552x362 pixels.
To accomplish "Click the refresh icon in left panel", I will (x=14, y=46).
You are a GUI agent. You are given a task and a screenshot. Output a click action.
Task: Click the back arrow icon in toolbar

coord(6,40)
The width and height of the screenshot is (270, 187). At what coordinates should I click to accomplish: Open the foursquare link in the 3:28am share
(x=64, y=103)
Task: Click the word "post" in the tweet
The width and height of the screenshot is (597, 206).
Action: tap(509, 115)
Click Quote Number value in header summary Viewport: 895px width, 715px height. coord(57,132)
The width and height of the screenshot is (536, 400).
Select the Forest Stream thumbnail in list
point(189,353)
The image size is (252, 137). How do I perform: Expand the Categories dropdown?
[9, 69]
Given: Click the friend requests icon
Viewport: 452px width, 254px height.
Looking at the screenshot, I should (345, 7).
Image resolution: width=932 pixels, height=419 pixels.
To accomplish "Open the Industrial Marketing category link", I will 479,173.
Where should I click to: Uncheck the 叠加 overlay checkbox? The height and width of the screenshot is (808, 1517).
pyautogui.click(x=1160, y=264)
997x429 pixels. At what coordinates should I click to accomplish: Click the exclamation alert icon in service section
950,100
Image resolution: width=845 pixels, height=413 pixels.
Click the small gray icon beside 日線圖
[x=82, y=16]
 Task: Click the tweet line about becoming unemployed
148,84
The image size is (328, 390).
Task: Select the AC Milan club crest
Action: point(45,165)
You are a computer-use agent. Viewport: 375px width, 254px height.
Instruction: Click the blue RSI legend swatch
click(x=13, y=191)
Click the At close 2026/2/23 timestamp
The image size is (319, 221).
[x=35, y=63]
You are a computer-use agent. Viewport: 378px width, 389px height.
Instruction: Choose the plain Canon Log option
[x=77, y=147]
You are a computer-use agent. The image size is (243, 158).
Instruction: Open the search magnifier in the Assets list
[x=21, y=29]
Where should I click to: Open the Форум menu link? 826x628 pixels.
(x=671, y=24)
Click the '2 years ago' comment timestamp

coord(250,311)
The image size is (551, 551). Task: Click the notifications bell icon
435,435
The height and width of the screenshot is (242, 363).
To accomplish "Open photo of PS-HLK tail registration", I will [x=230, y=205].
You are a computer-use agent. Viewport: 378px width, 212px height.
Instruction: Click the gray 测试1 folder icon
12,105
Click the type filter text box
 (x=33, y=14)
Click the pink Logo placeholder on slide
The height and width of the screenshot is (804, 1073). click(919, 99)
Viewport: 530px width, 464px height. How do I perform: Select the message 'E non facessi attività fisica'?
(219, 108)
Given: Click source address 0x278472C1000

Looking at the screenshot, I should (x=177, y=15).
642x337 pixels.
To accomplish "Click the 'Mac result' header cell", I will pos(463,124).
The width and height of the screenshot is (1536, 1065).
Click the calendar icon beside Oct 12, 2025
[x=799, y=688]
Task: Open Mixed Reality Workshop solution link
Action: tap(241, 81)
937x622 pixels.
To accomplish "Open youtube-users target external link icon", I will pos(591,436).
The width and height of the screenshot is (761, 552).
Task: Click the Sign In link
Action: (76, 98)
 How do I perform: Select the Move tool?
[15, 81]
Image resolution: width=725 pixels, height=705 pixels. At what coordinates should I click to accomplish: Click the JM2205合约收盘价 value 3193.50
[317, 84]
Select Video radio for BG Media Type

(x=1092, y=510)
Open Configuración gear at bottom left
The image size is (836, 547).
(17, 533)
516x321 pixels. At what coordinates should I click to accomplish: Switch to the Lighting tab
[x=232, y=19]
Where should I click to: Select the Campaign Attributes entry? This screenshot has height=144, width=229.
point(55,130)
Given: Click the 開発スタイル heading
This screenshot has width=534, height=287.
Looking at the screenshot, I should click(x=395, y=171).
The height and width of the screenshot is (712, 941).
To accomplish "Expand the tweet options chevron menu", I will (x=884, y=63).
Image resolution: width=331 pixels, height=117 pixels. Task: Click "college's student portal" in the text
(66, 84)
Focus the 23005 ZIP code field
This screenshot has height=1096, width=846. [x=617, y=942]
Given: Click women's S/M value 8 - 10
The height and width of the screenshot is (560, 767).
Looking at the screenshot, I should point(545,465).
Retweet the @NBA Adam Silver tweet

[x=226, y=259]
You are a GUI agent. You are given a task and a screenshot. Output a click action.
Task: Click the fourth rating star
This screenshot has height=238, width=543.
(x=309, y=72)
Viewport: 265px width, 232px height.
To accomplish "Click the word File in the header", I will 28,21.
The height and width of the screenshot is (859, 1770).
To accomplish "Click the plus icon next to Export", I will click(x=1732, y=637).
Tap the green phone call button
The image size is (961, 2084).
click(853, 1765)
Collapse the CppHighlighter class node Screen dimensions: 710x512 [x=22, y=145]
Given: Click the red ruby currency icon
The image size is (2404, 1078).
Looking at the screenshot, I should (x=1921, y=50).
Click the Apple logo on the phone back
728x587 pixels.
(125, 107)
========================================================================
Scan the material above and copy every line that holds the string "word".

Task: Click the word "post" in the tweet
To accomplish "Click the word File in the header", I will 28,21.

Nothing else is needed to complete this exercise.